→ Goal of the exercise
This calls for a verbatim copy of all the data, with no images carried over.

Saved entries

==========

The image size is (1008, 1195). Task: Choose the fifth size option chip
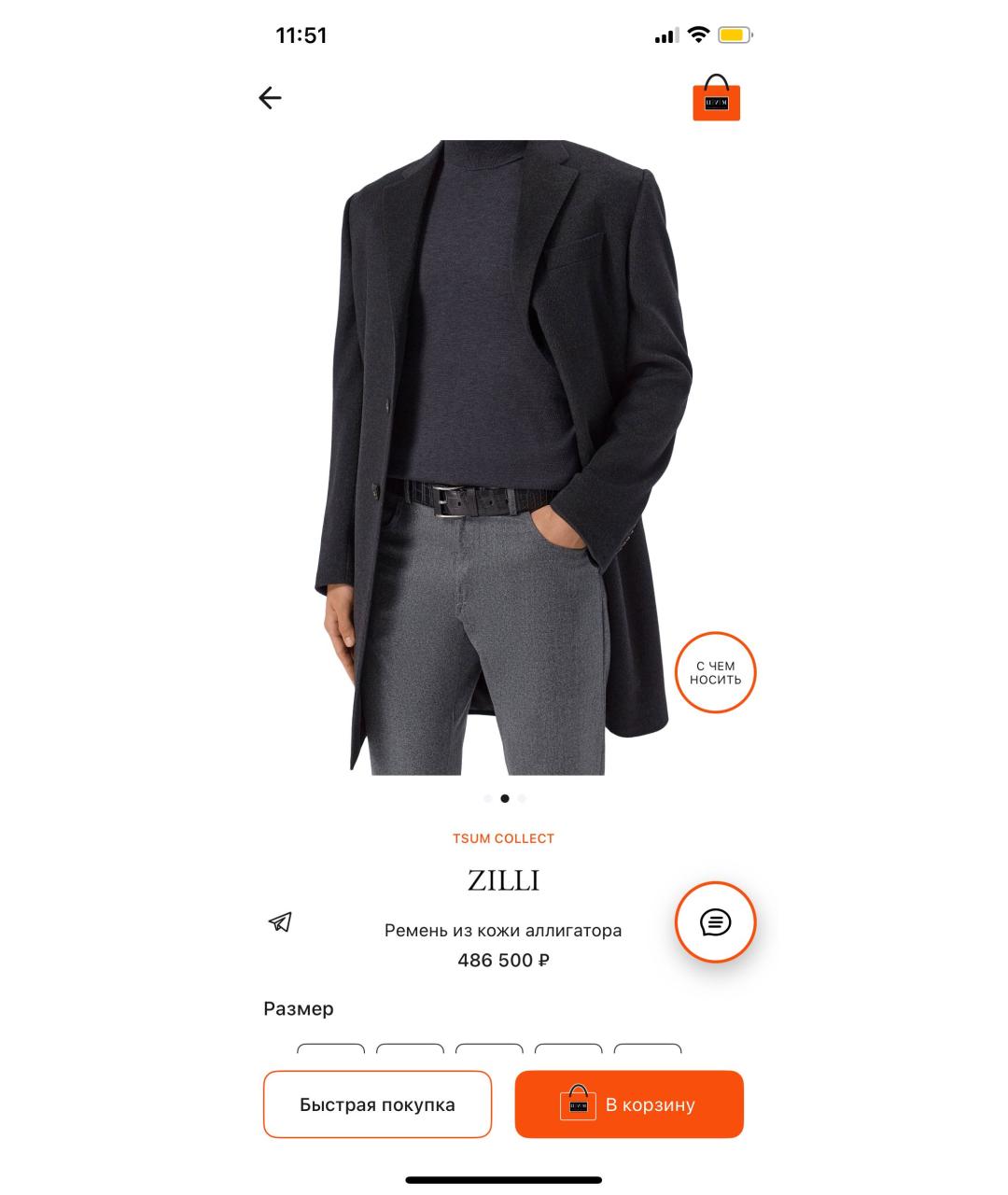point(648,1048)
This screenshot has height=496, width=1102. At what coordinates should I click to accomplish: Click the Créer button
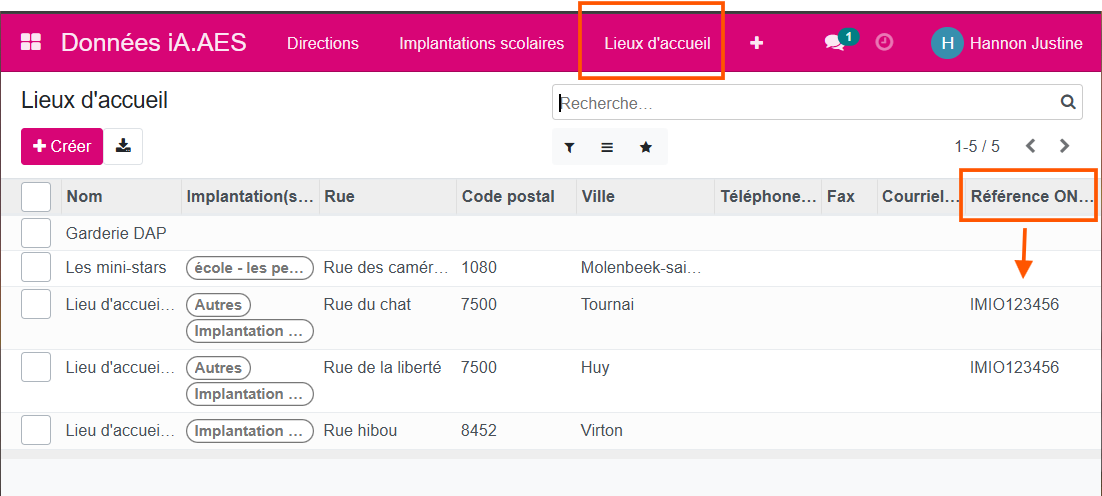62,146
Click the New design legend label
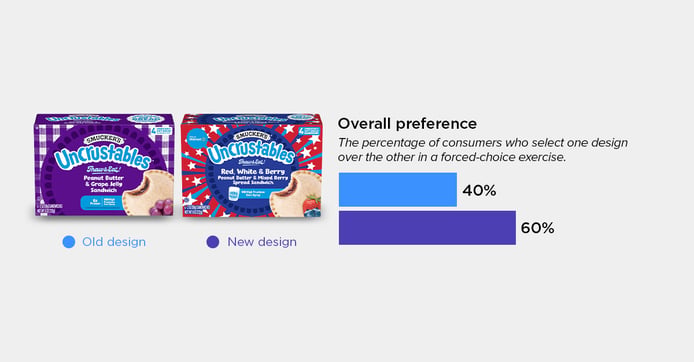This screenshot has height=362, width=694. click(262, 242)
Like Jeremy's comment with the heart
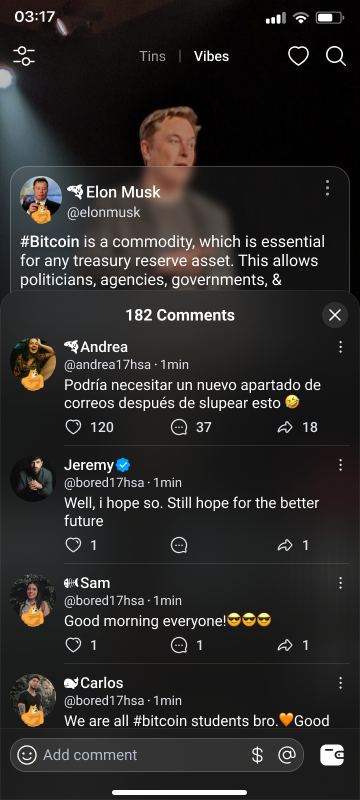Viewport: 360px width, 800px height. pyautogui.click(x=73, y=545)
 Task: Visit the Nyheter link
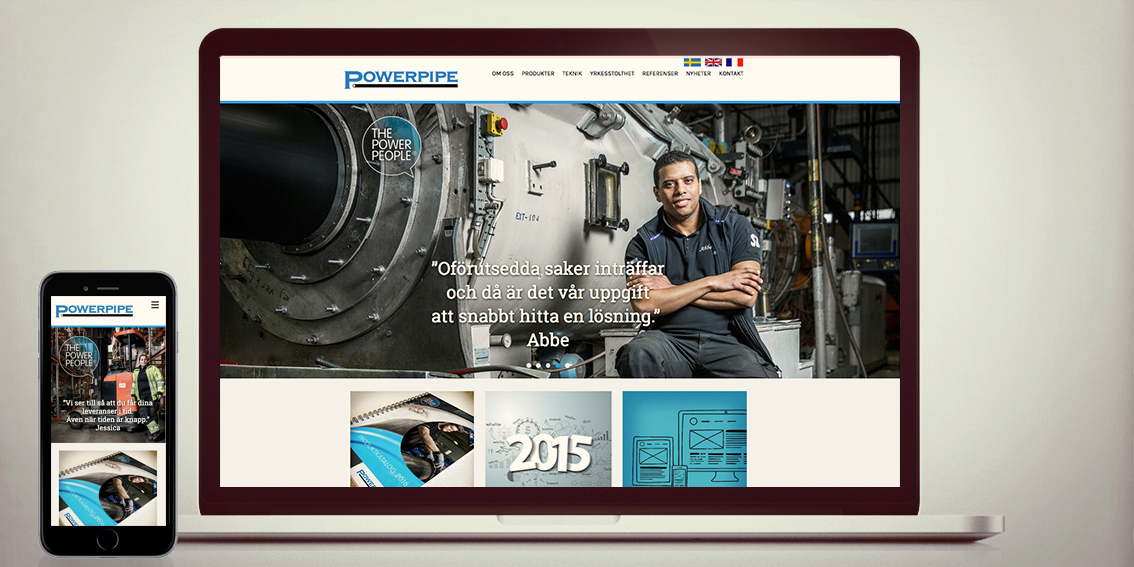click(698, 74)
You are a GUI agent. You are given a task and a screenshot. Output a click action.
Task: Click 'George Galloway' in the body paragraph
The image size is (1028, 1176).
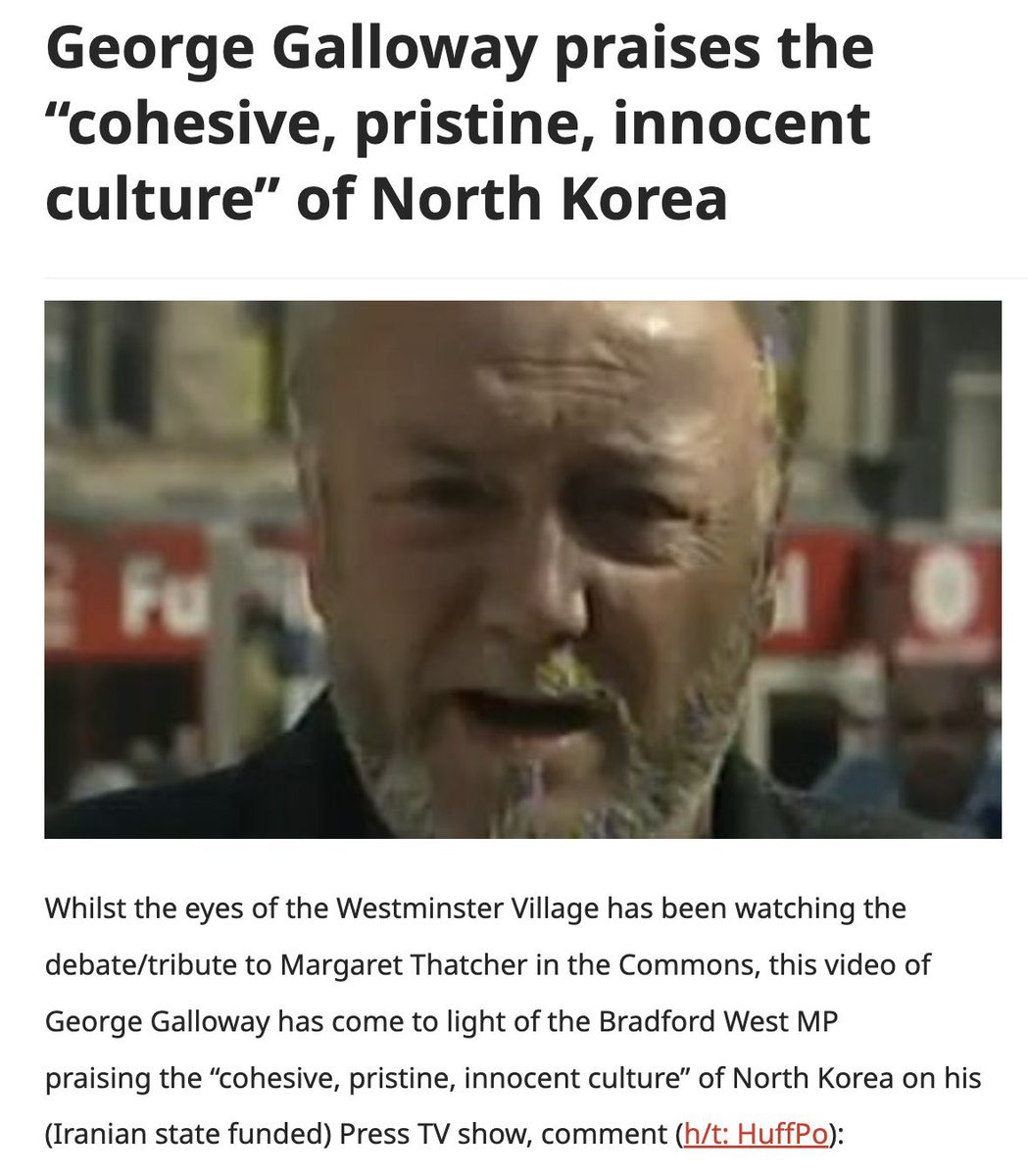click(157, 1021)
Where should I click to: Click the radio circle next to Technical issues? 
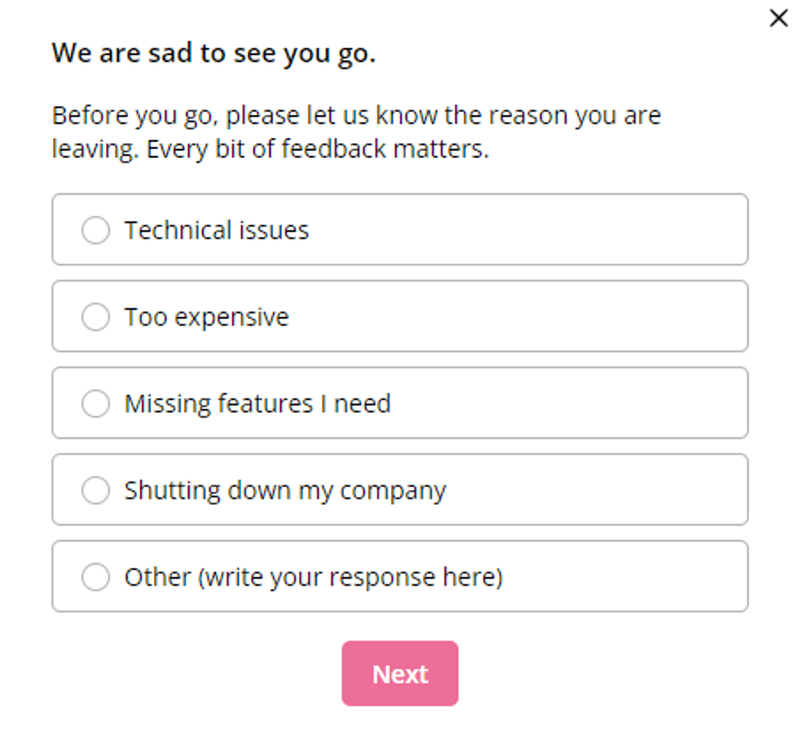coord(96,230)
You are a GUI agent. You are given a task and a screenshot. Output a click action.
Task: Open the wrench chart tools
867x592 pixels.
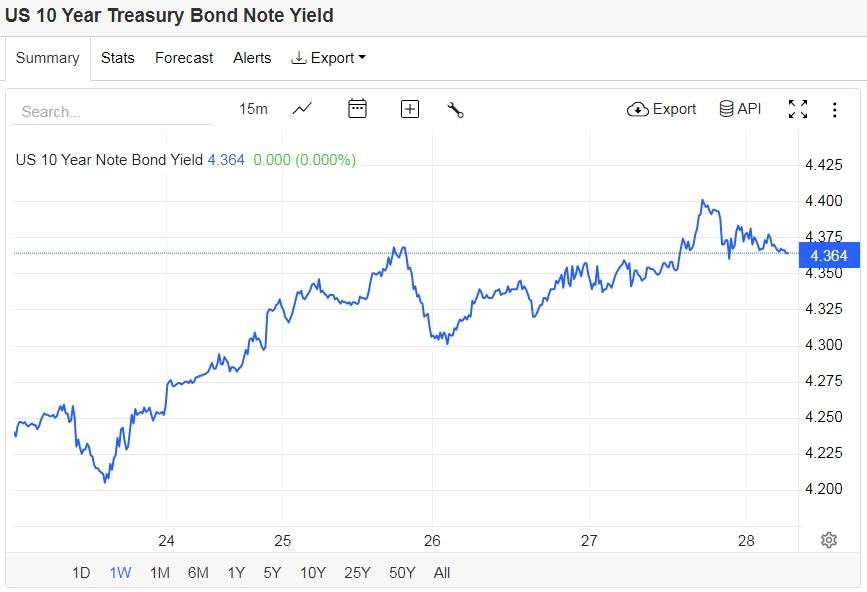[455, 109]
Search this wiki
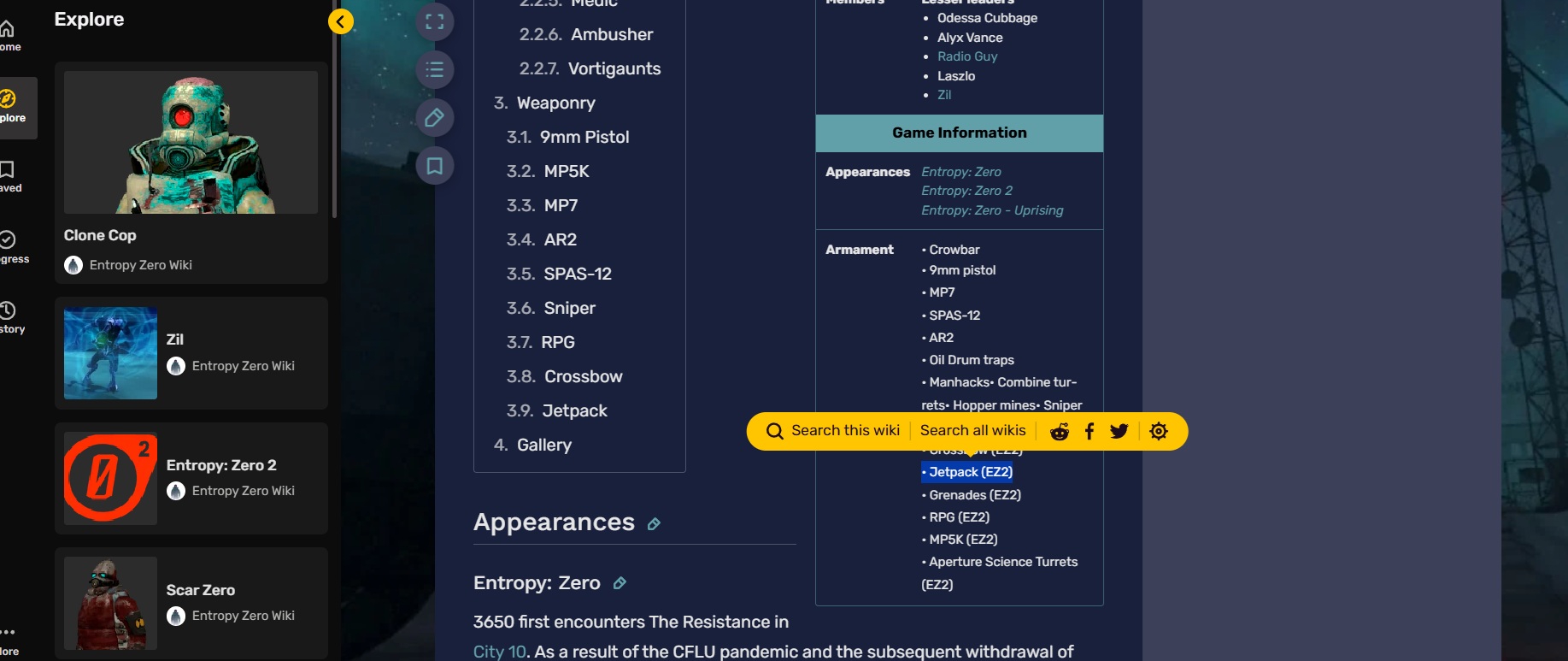Screen dimensions: 1568x661 pyautogui.click(x=833, y=431)
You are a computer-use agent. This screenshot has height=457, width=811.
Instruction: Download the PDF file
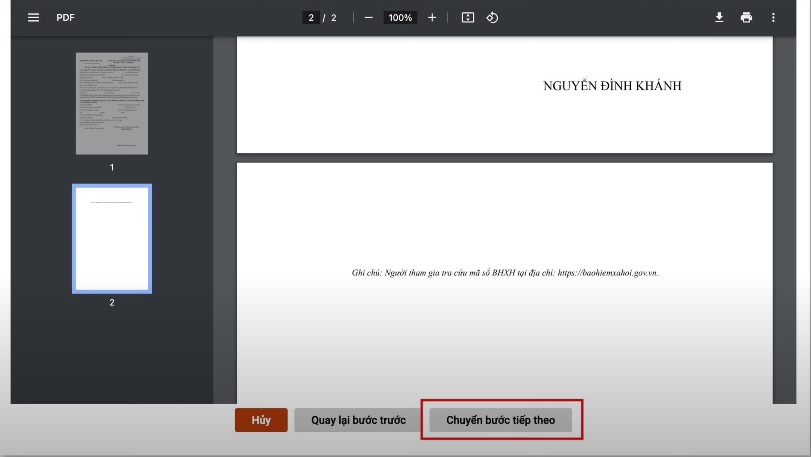tap(718, 18)
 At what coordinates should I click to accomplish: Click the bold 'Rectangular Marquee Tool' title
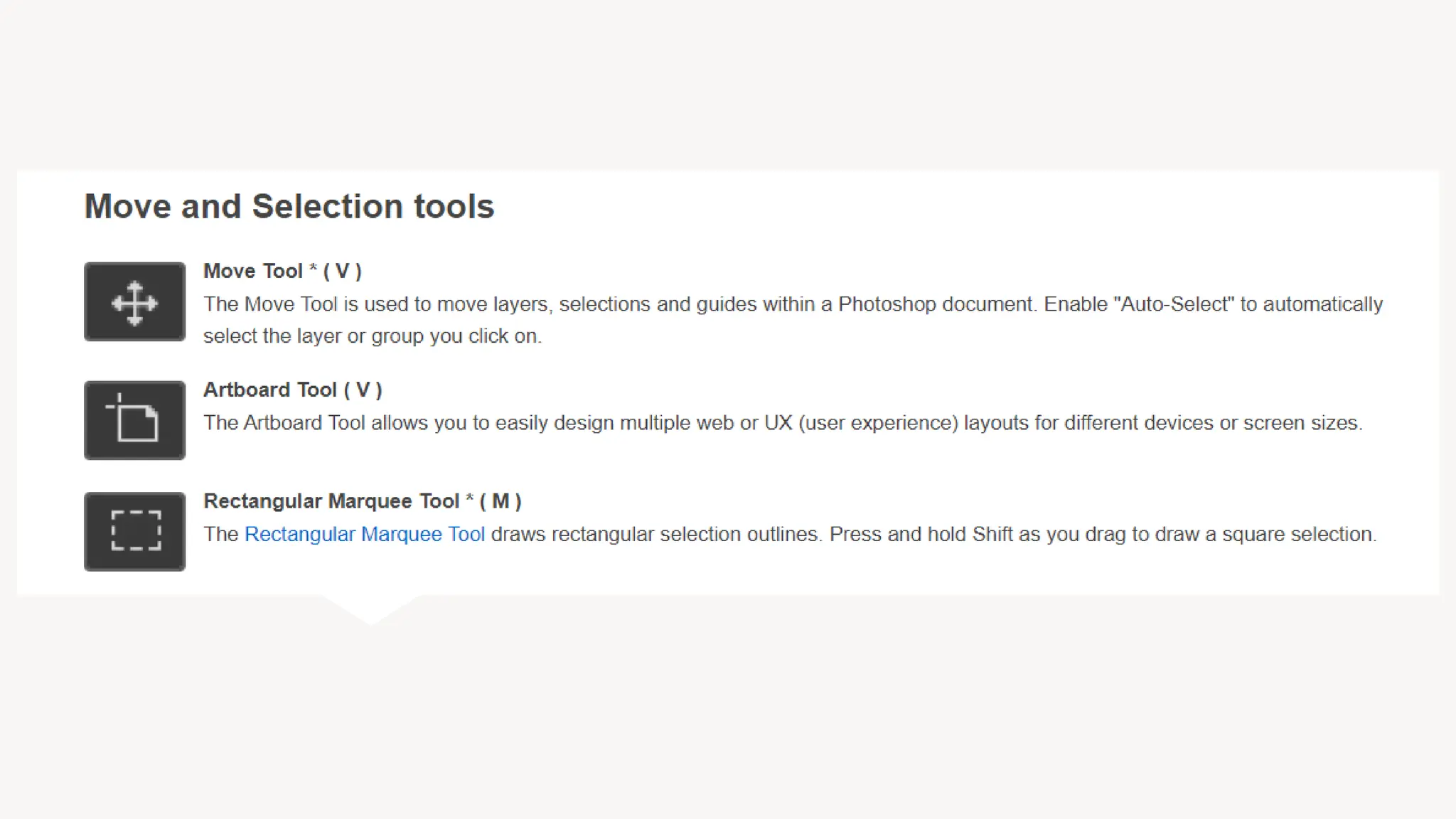331,501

==========

→ The completed task
The image size is (1008, 1195). Task: Choose the fifth size option chip
point(648,1048)
This screenshot has height=496, width=1102. At what coordinates should I click to accomplish: Click the Créer button
62,146
Click the New design legend label
This screenshot has height=362, width=694. click(262, 242)
Like Jeremy's comment with the heart
Viewport: 360px width, 800px height. pyautogui.click(x=73, y=545)
 Task: Visit the Nyheter link
click(698, 74)
You are a GUI agent. You are given a task and a screenshot. Output a click action.
Task: Click 'George Galloway' in the body paragraph
The image size is (1028, 1176).
click(157, 1021)
Where should I click to: Click the radio circle next to Technical issues? 
coord(96,230)
You are a GUI agent. You are given a task and a screenshot. Output a click action.
Task: Open the wrench chart tools
867x592 pixels.
[455, 109]
Search this wiki
Screen dimensions: 1568x661 pyautogui.click(x=833, y=431)
You are a computer-use agent. This screenshot has height=457, width=811.
Instruction: Download the PDF file
tap(718, 18)
 At what coordinates should I click to accomplish: Click the bold 'Rectangular Marquee Tool' title
331,501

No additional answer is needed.